Sin mencionar o aludir al personaje, sin acercarse en modo alguno a su leyenda, la primera novela del escritor mexicano Juan Villoro (1956) basa parte de su atractivo en lo que cabría llamar la paradoja de Tiresias. Según la mitología griega, la diosa Atenea castigó a Tiresias con la ceguera y le concedió, a cambio, el don de la profecía. Esa dualidad fue la que garantizó al ciego-vidente su entrada en la literatura occidental. Sófocles —como es de sobra conocido— le otorgó un papel clave en la más perfecta de sus tragedias: Edipo Rey. Y es en ella donde Tiresias hace gala de sus dones; logra ver lo que no alcanza a entender el sabio Edipo quien, finalmente, terminará arrancándose los ojos.
El disparo de argón (1991), novela recién publicada por la Editorial Arte y Literatura (que hace algunos años había puesto a circular entre nosotros otro libro de Villoro, el volumen de cuentos Albercas), narra una historia del todo ajena a la de Sófocles pero en la que late, de algún modo, esa paradoja. Una clínica oftalmológica del barrio de San Lázaro, ese sitio que, según la novela, se encuentra rodeado por la Ciudad de México, ocupa el centro de esta historia en que los conflictos y las pasiones transitan, literalmente, a través de los ojos, y sin embargo con frecuencia parecen escapar a la visión y la comprensión de los personajes.

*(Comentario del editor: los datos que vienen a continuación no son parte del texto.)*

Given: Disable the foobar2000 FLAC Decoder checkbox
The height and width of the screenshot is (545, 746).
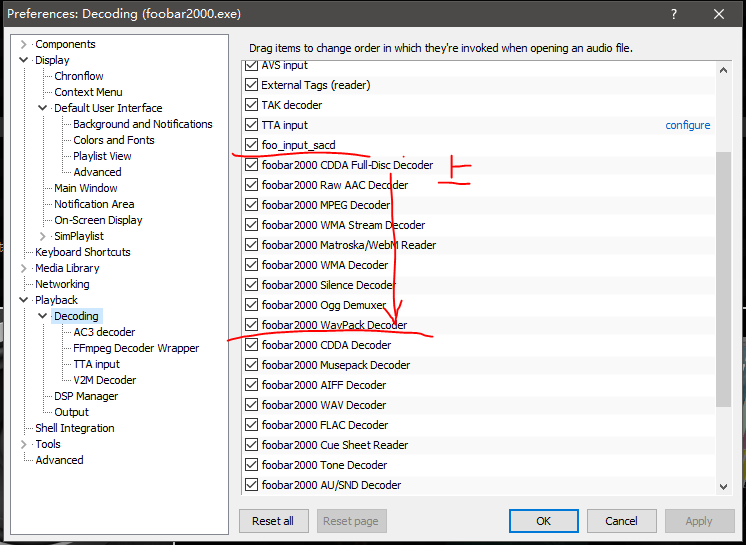Looking at the screenshot, I should click(x=252, y=425).
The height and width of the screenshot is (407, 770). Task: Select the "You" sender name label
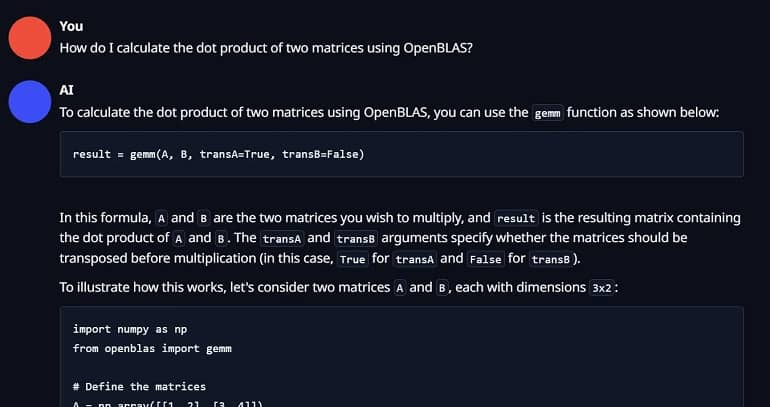[71, 26]
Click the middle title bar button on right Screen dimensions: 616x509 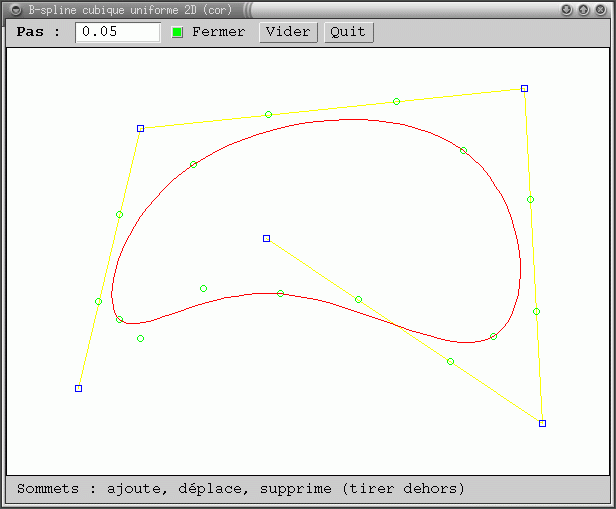pos(583,9)
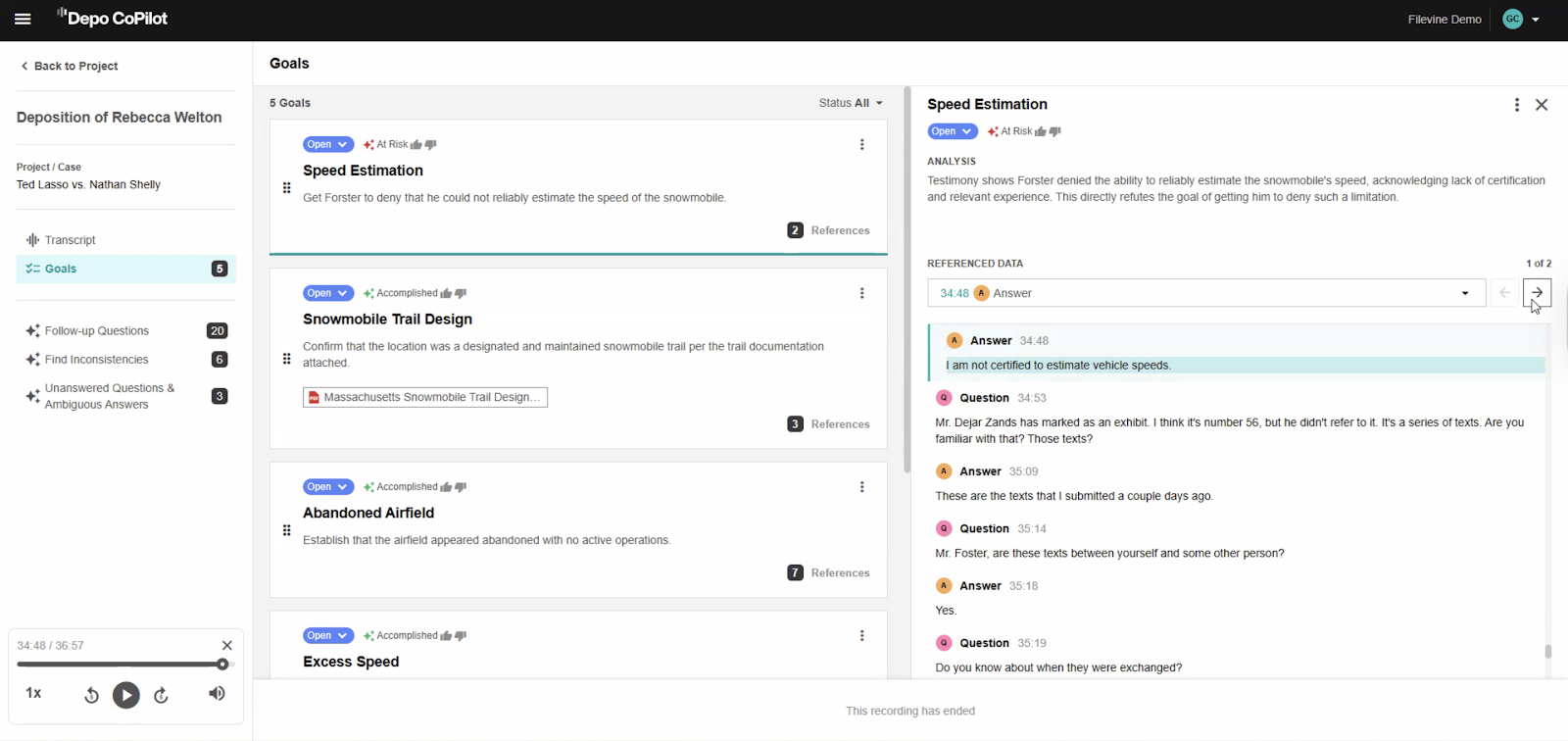1568x741 pixels.
Task: Skip forward using the forward icon
Action: click(162, 695)
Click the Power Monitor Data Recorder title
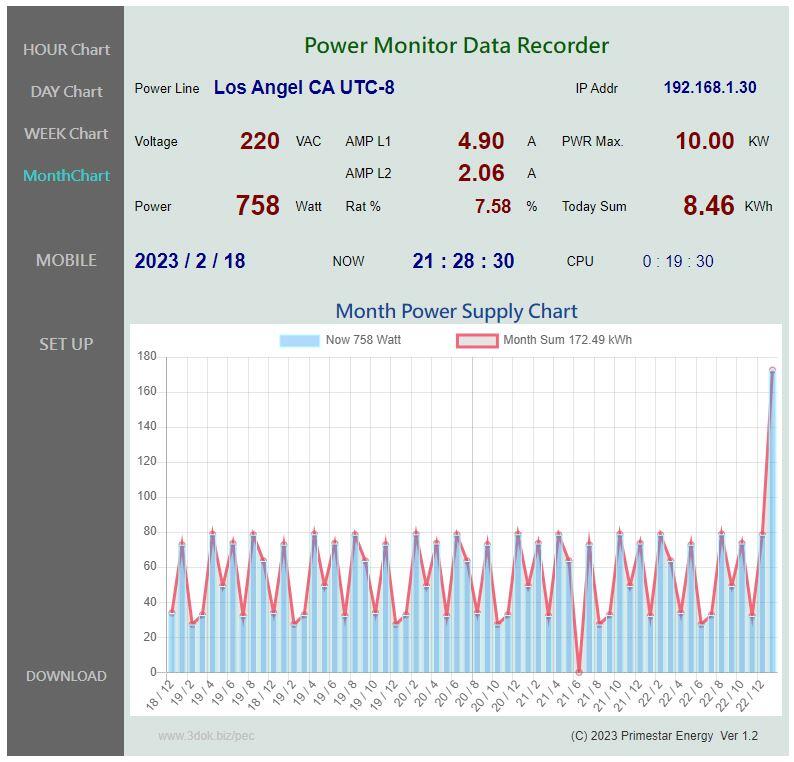The width and height of the screenshot is (794, 762). [x=456, y=45]
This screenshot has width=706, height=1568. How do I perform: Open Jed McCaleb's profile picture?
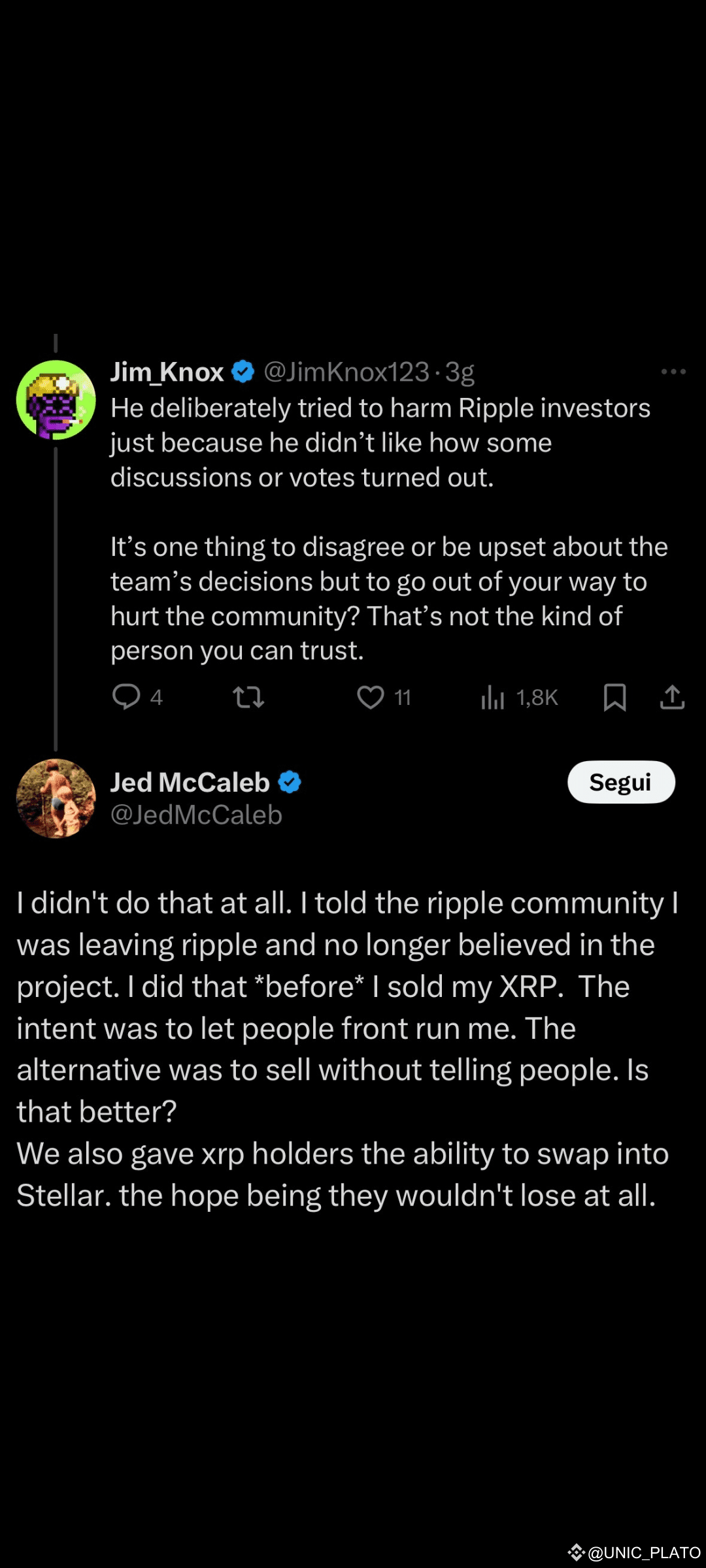tap(56, 798)
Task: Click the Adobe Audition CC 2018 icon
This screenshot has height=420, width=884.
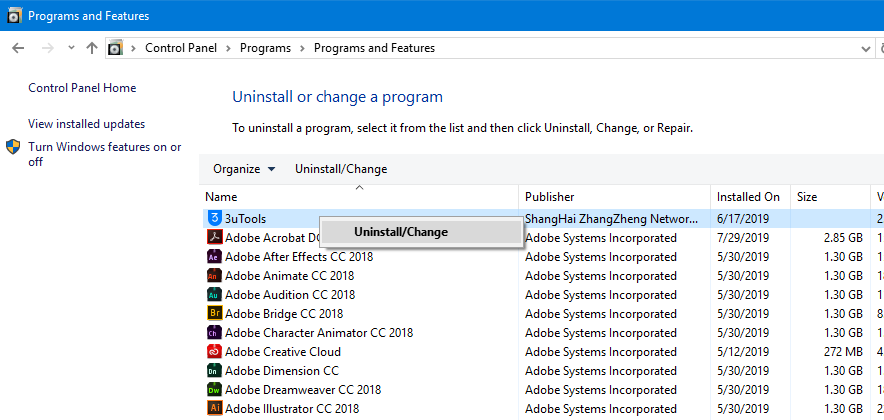Action: point(214,295)
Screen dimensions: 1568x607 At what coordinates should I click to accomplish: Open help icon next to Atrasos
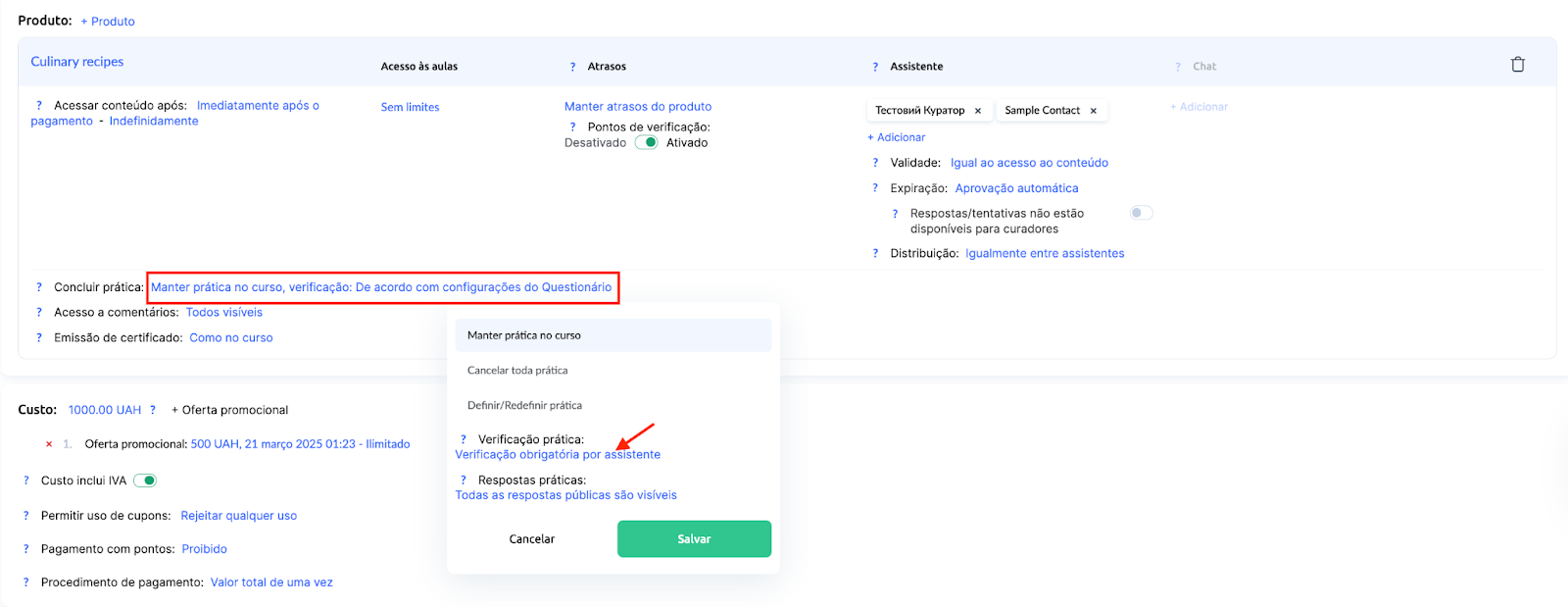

Villoro, quien ha desarrollado también una obra notable como ensayista, cronista y escritor para niños, obtuvo en 1999 el Premio Xavier Villaurrutia —uno de los más prestigiosos que se entregan en su país— por el volumen de cuentos La casa pierde, y en 2004 el Premio Herralde de novela por El testigo. La traducción de El disparo de argón integró en 1993 la lista de los diez mejores libros publicados en Alemania.
La Clínica de Ojos Antonio Suárez es el sitio por el que circulan los personajes y las historias de la novela, pero también aquel donde encuentran su explicación o llegan al paroxismo muchos de los problemas de la sociedad mexicana. En ese sentido, la Clínica no es sólo el lugar donde se resuelven los celos profesionales y los amores, las intrigas menudas y las lealtades o deslealtades más variadas, sino también el espacio en que se concentran dramas y enconos nacionales. Así, por ejemplo, una política económica que tiene su centro a miles de kilómetros de distancia, marca el eje alrededor del cual gira la Clínica. El desgaste de la vista de quienes trabajan hasta la extenuación en las maquiladoras afincadas en Tijuana es apenas una pieza en el estratégico dominó que empuja a la Clínica a participar en la venta de córneas; la mayor parte de las cuales, como es previsible, van dirigidas al mercado norteamericano. Esa sencilla operación de marketing —que envuelve una red internacional y, en consecuencia, permite a la novela recurrir a las estrategias del thriller— pone en circulación un órgano que simboliza y al mismo tiempo oscurece, en este caso, la visión. No es la imposible mirada de esos ojos itinerantes la que importa, sino la sorprendida mirada de los lectores. Aquellos ojos cuyos destinatarios desconocemos nos ayudan a aguzar la vista para entender lo que ocurre más allá de nuestras narices.
Al final se cumple la paradoja de Tiresias. Así como la circulación de ojos y los secretos que ella implica impedía ver la historia oculta de la novela, Fernando Balmes, su narrador y protagonista, no lograba comprender algunas de las claves de la narración. Pero a medida que la madeja se va desenrollando, Balmes, y con él los lectores, logra descifrar los enigmas de la historia. Muchos escapan a su campo visual y a su entendimiento; varios nombres propios se escurren o no llegan a ser pronunciados, pero en el fondo terminan siendo prescindibles. Sobornos, corrupción, asesinato, traiciones, luchas por el poder, son el corolario de ese tráfico cuya solución parece encontrarse en un golpe de ética. Uno, dos, tres, varios limpios disparos de argón, pueden devolver la vista a un hombre y el equilibrio a todo un universo.